Il contemporaneo è spesso privo di valori mentre in tutto ciò che è moderno si racchiude il genio e il coraggio di chi lo ha realizzato. Spesso moderno è il risultato della produzione delle avanguardie: i futuristi deploravano il loro contemporaneo e ne ipotizzavano la distruzione, per non parlare delle case di Le Corbusier, le ville di Wright, e i quadri informali di Burri, Fontana e Pollock.  Moderno è ciò che una civiltà vuole che la rappresenti. Molti testi di storia dell’architettura e dell’arte colgono forse inconsciamente questo aspetto intitolandosi “storia dell’architettura contemporanea” o “storia dell’arte contemporanea” distinguendola da quella moderna a cui dedicano specifici capitoli.

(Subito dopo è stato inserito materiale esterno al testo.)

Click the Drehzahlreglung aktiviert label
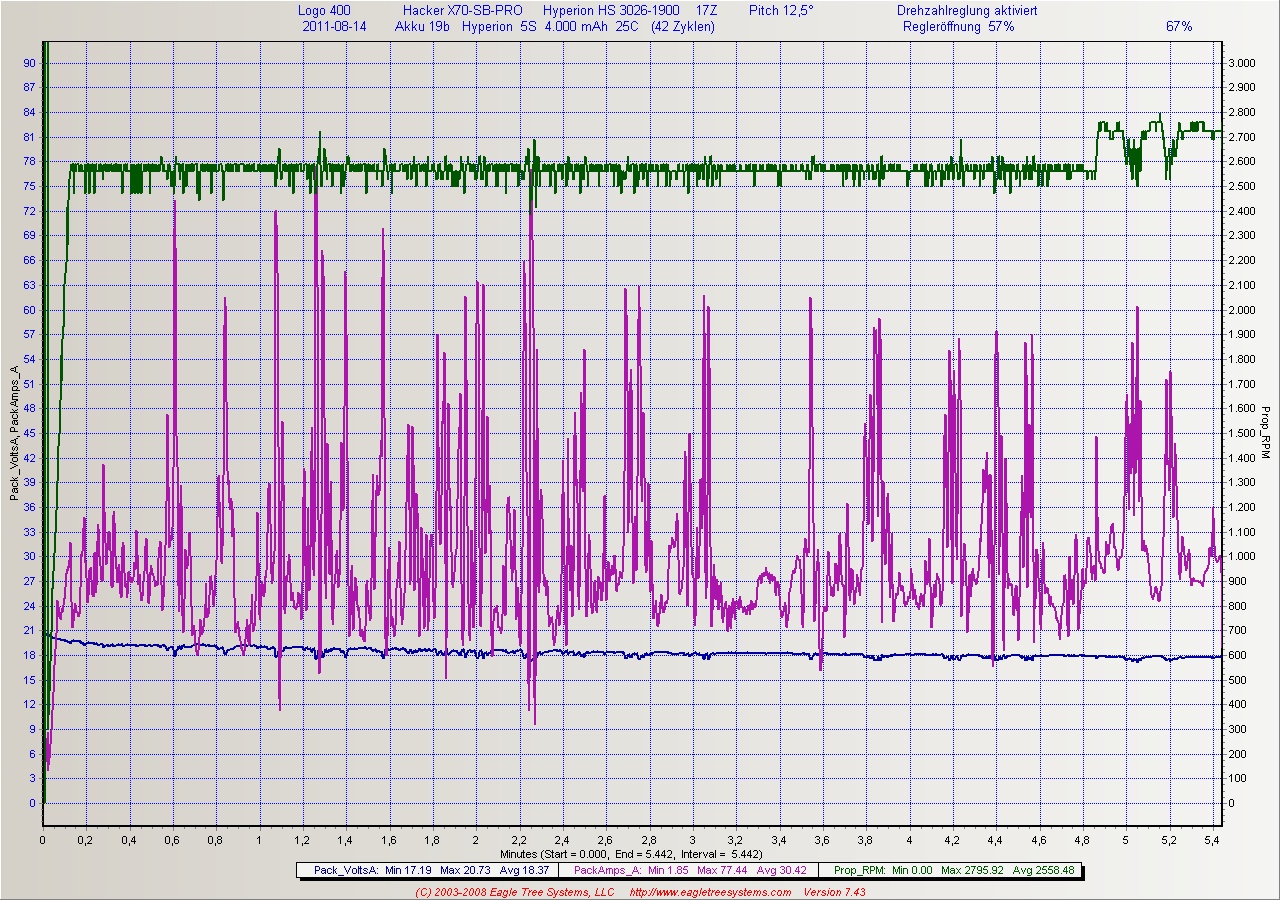The height and width of the screenshot is (900, 1280). coord(967,10)
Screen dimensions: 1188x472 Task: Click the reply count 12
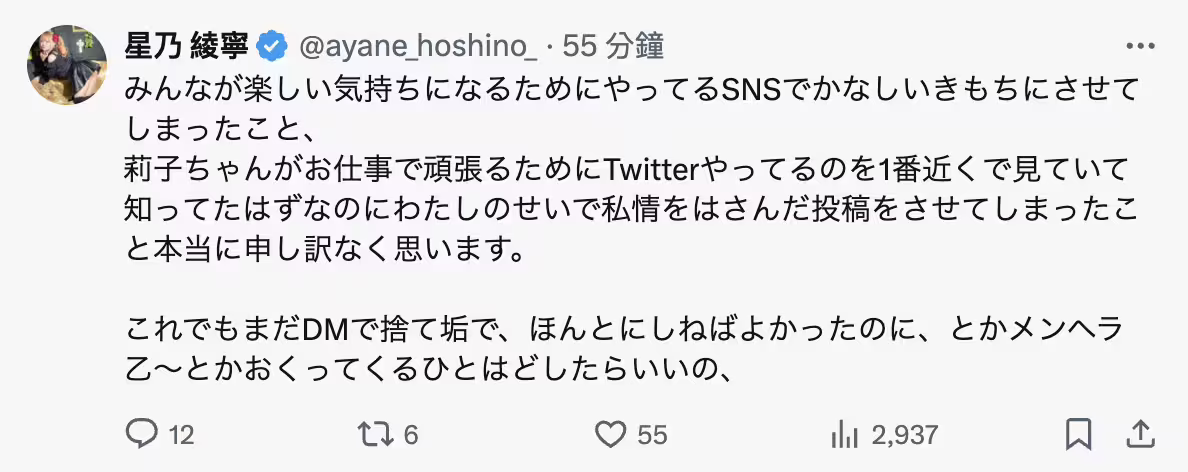tap(181, 435)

Ma quanti anni ha la modernità? Molti, forse tanti, la modernità esiste da quando un uomo alzando il primo megalite o dolmen pensò: “si ricordi così per millenni che noi ci siamo stati!”

One Comment

  1. Avatar di Sconosciuto

    se per ‘contemporaneo’ si intende ‘contemporaneo di’ il senso del discorso viene vanificato dall’ovvietà grammaticale dell’affermazione ed è inutile disquisire sul fatto che Bernini sia contemporaneo di Borromini o Carracci di Caravaggio, è un dato che non può dare adito a discussione, “ea quae sunt, sicut sunt”, appunto, è un fatto neutro, che non ha alcun merito, ma neanche necessariamente è “privo di valori”: forse Bernini vale meno perché contemporaneo (di Borromini) o viceversa?
    Certo, contemporaneo “non è un di per sé un valore”, così come non lo è la modernità, quella di cui Bruno Zevi (forse citando Baudrillard) scrive: “la Modernità è quella che fa della crisi un valore e suscita un’estetica di rottura”, spostando il problema sulla definizione molto ambigua di ‘estetica di rottura’, lasciando sostanzialmente indefinita l’idea di modernità.
    Anne Cauquelin ha scritto un libro, ‘L’arte contemporanea’, 1992, dove viene minutamente analizzato il fenomeno dell’arte contemporanea, intesa come quella prodotta durante il periodo in cui viviamo e siamo stati costruiti e creati, cercando di individuare i parametri attraverso i quali definirla, arrivando, in brutale sintesi, alla conclusione che l’arte “appare, quindi, un sistema autoproducentesi e autodigerentesi; in ultima istanza coloro che la producono sono anche coloro che la consumano […….] ancora una volta il contenente prende il sopravvento sul contenuto: è la ‘messa in vista’ (‘questa è arte’) che genera il significato, non le opere; è la rete che esibisce il suo proprio messaggio: ecco il mondo dell’arte contemporanea”.
    L’indicazione è quella di valutare il tempo, lo stato dello sviluppo tecnologico, la società, la cultura dominante, i sistemi di comunicazione e quant’altro per operare una distinzione tra modernità e contemporaneità.
    Ammesso che sia necessario.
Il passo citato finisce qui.